This recipe is a delicious alternative to your usual oaty porridge, providing you with a gluten-free, nutrient-dense breakfast to set you up for your day. This can be enjoyed by the whole family and can even be prepped the night before then simply heated up the next morning with a little extra liquid. A delicious and hearty winter brekkie!
2-3 cups almond milk (or your milk of choice)
1 tbsp chia seeds
1 tbsp nut butter (peanut or almond)
1 tsp cinnamon
1 tsp Manuka honey (or preferred sweetener)
1/2 tsp vanilla extract
Pinch of salt
2 organic Bosc Pears, cubed
1 tbsp fresh ginger, chopped
1 tbsp coconut oil
1 tsp Manuka honey
1 tsp cinnamon
1/2 lemon, juiced
Dollop of coconut or greek yoghurt
Handful of walnuts
Manuka honey / Maple syrup
1. Place the millet, 2 cups of milk, chia, cinnamon, vanilla and salt in a saucepan. Bring to a steady boil and then reduce heat to a simmer. Cook for 20-25 minutes, stirring frequently. Add more liquid as needed, cook until soft and fluffy.

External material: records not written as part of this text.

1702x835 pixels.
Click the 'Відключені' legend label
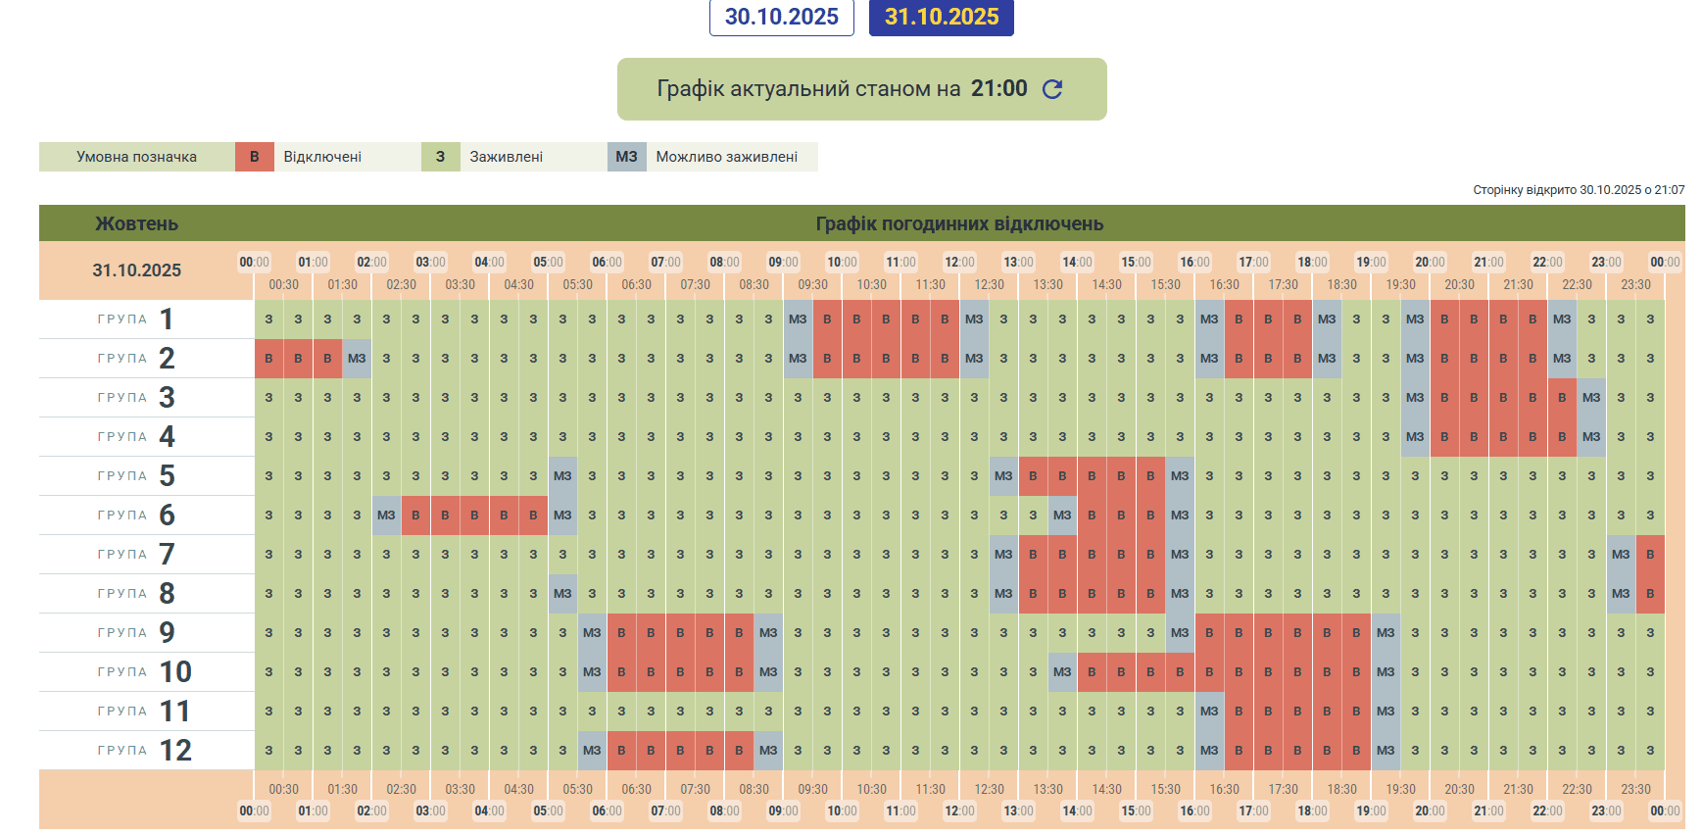coord(322,157)
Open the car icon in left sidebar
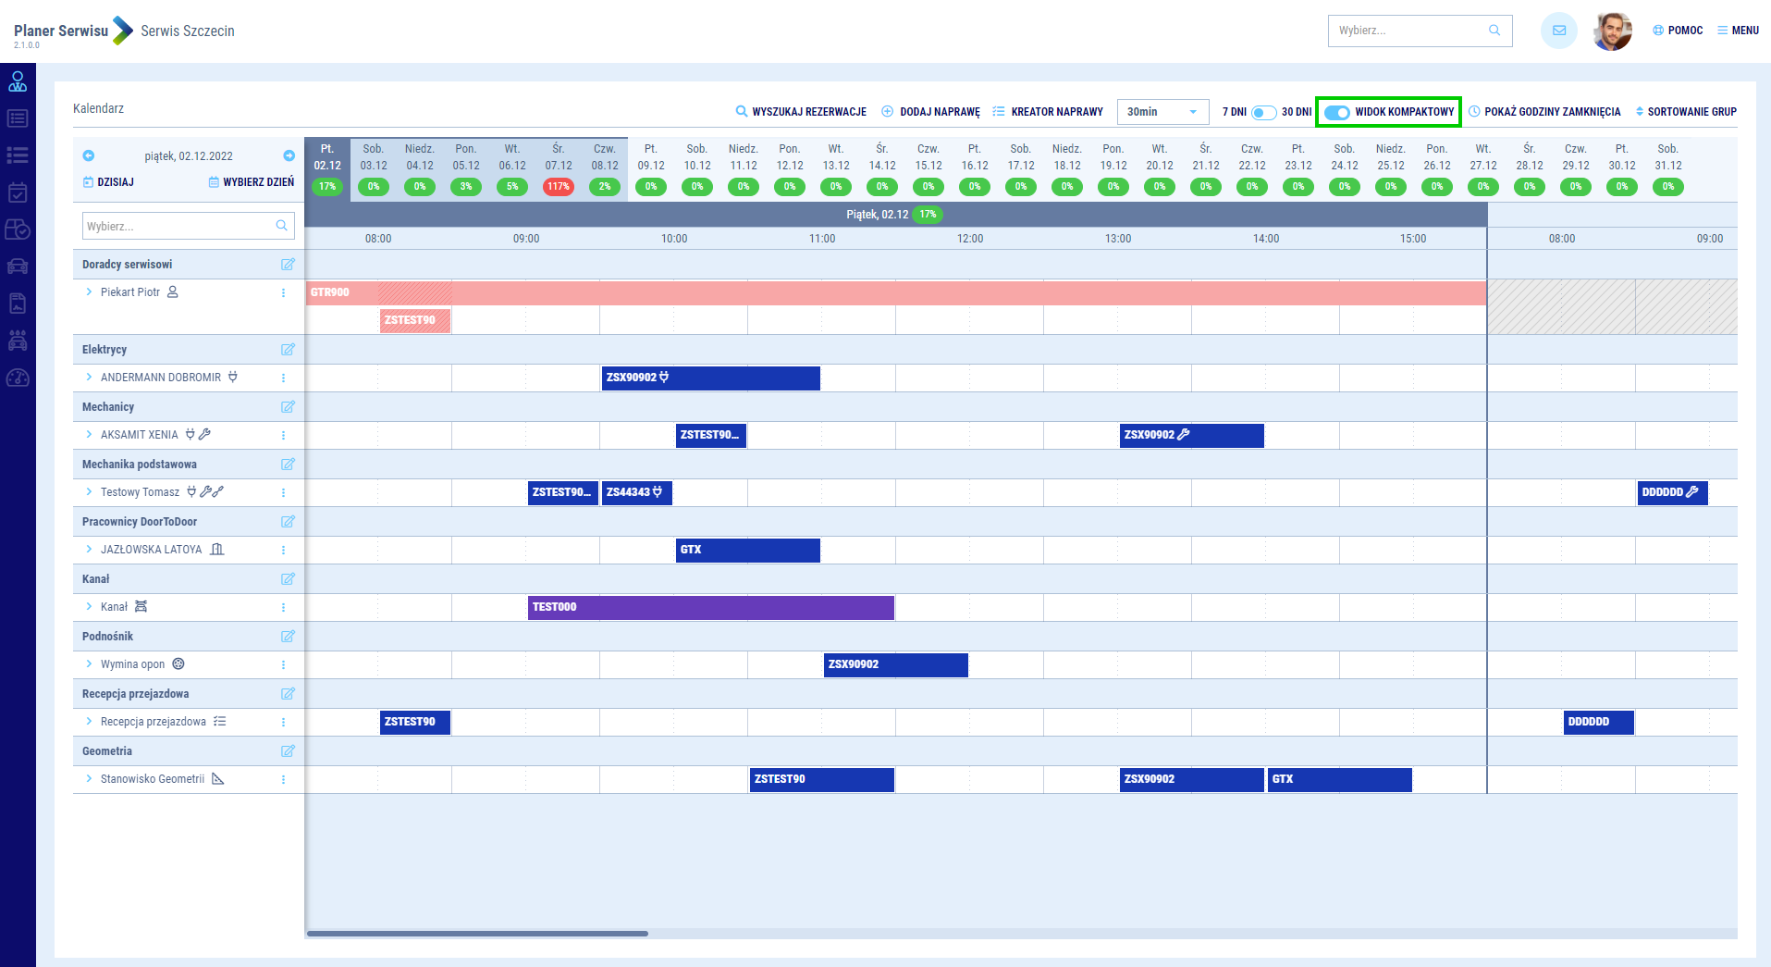Viewport: 1771px width, 967px height. (x=18, y=267)
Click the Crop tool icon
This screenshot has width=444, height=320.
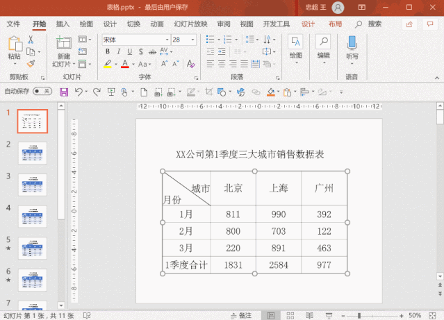point(209,92)
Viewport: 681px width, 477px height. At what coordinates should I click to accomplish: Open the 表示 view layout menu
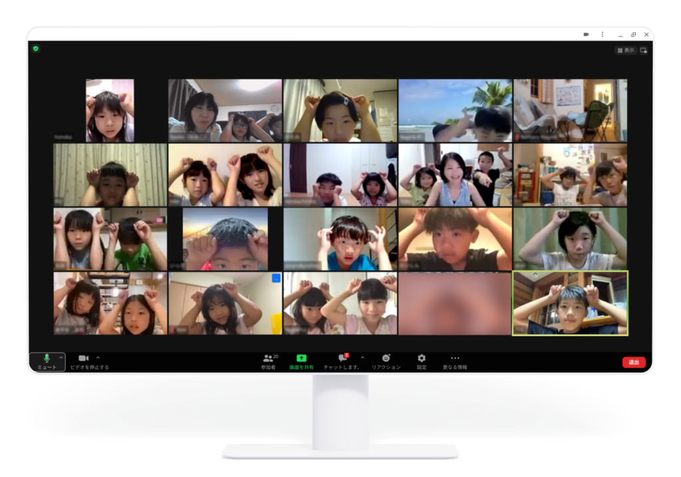(625, 50)
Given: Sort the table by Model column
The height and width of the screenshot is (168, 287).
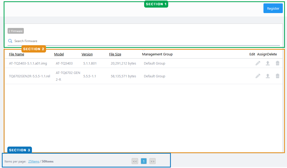Looking at the screenshot, I should click(59, 54).
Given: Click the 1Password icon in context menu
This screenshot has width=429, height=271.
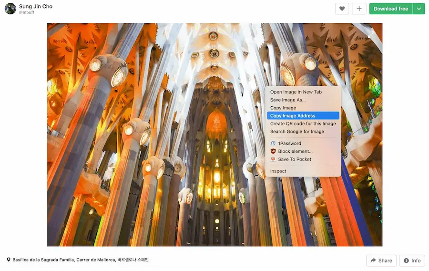Looking at the screenshot, I should 273,143.
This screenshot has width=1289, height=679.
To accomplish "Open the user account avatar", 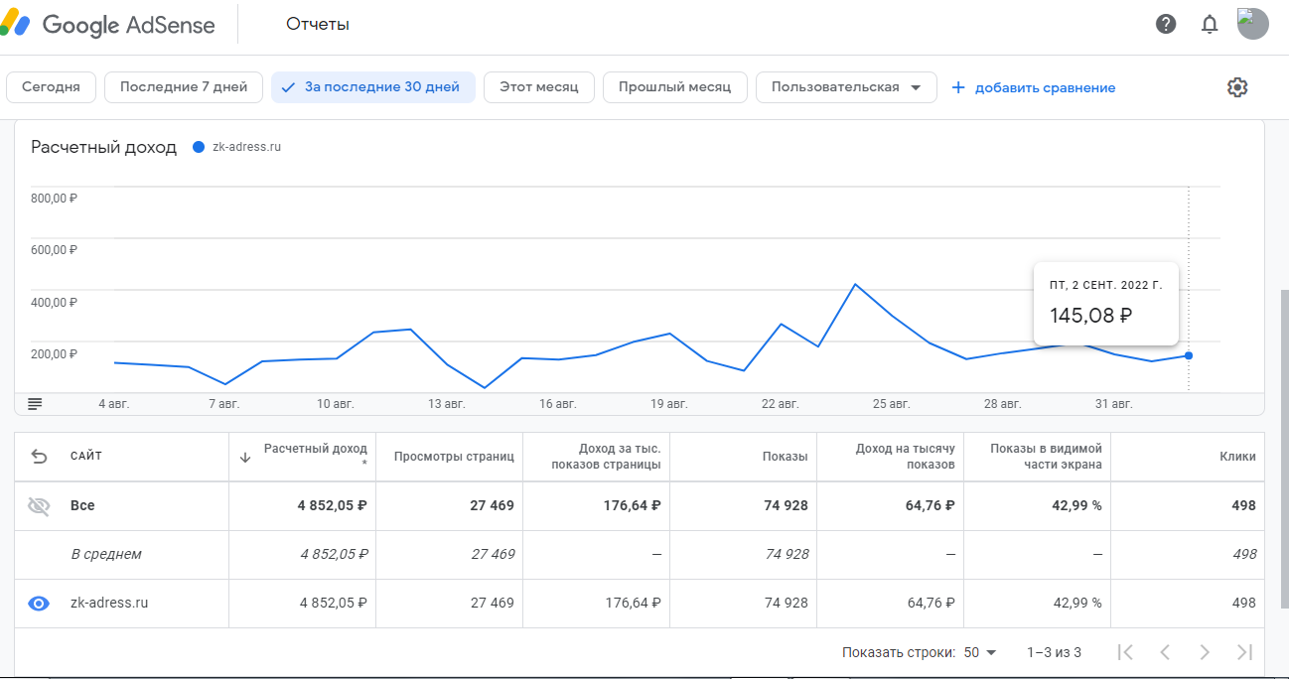I will point(1252,24).
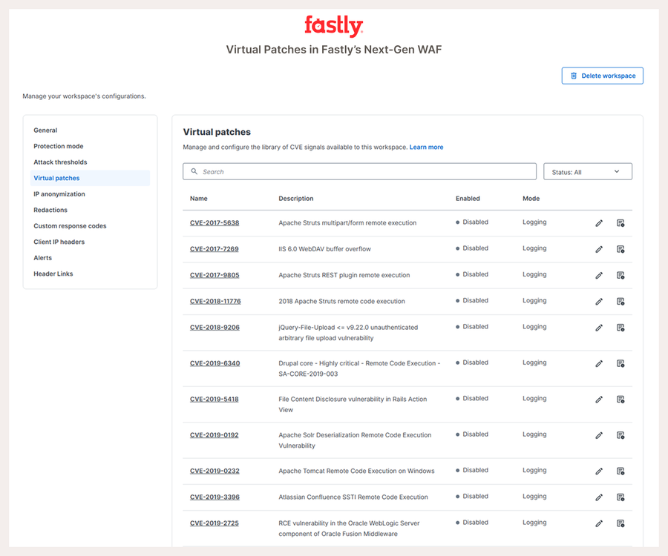
Task: Click the rule icon for CVE-2018-11776
Action: click(620, 302)
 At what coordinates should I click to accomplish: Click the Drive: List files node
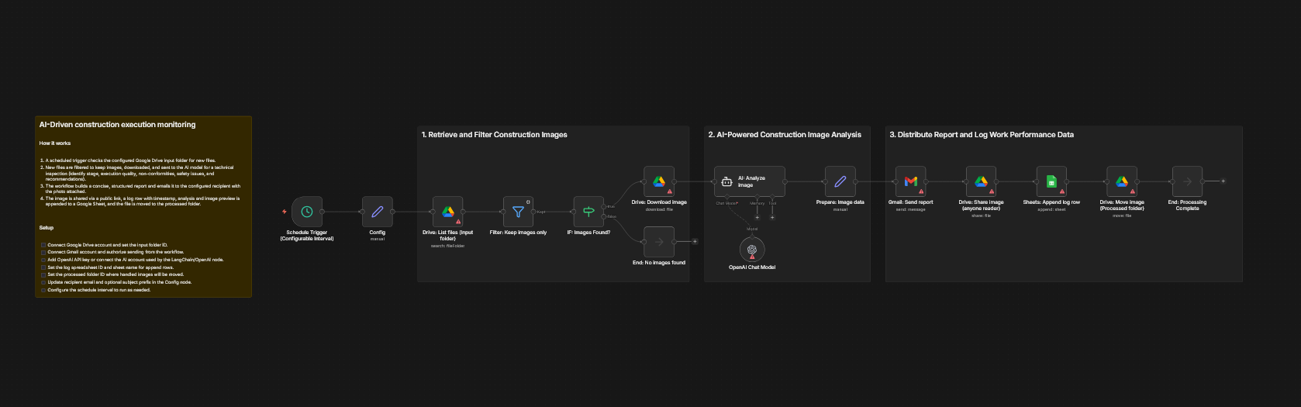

2. Once cooked, stir though the nut butter and honey.
3. Meanwhile, prepare the pears. Heat the coconut oil in a pan then add the pears, cinnamon and lemon. Cook on a medium heat until they’re lightly browned and soft. Once cooked, add the honey and lightly coat the pears.
4. To serve, place the millet porridge into bowls and top with a generous spoonful of pears. Pour a little extra milk or yoghurt on top and sprinkle with nuts and extra sweetener if you desire. Delicious!